[Stated exercise]
Update the rows from the line containing "Where should I" down to the end of the rows by replacing "purple" with "green" and leaving everything else unchanged. Omit the pictures from your answer.

[Pointing rows for text and elements]
**********

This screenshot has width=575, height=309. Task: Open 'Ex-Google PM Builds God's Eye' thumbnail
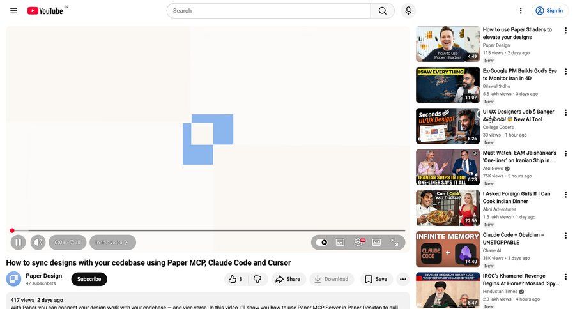pos(447,85)
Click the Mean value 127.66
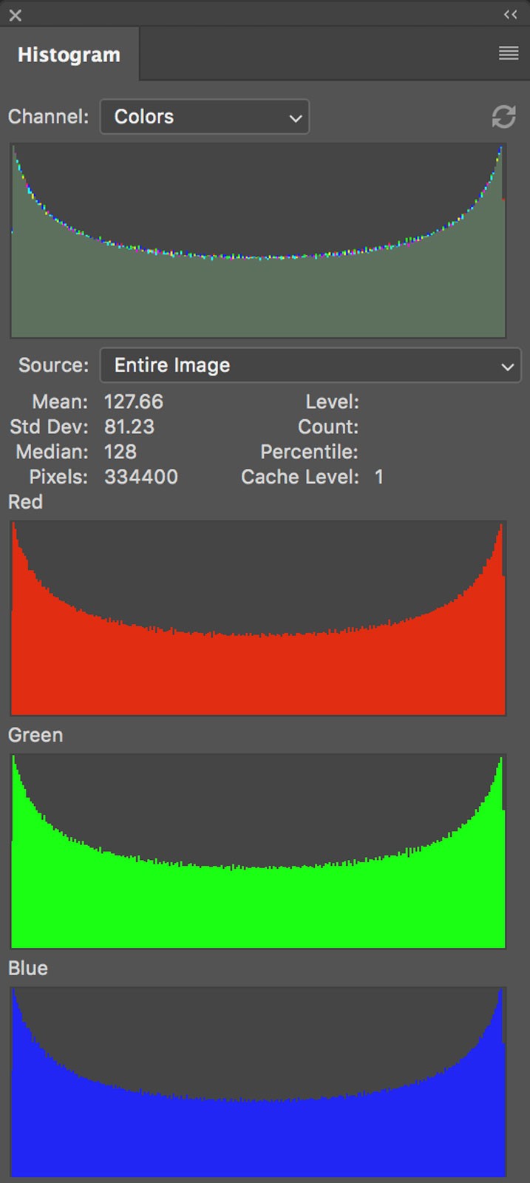530x1183 pixels. pos(133,401)
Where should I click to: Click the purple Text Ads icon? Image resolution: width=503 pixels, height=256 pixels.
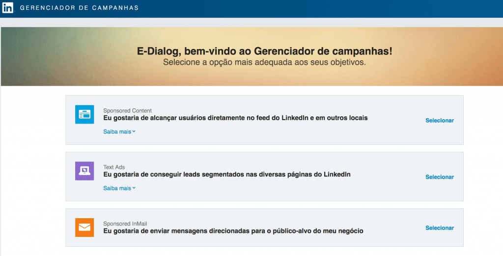(84, 171)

**********

[Response to the task]
Where should I click to: Click the green Text Ads icon? Image resolution: width=503 pixels, height=256 pixels.
(84, 171)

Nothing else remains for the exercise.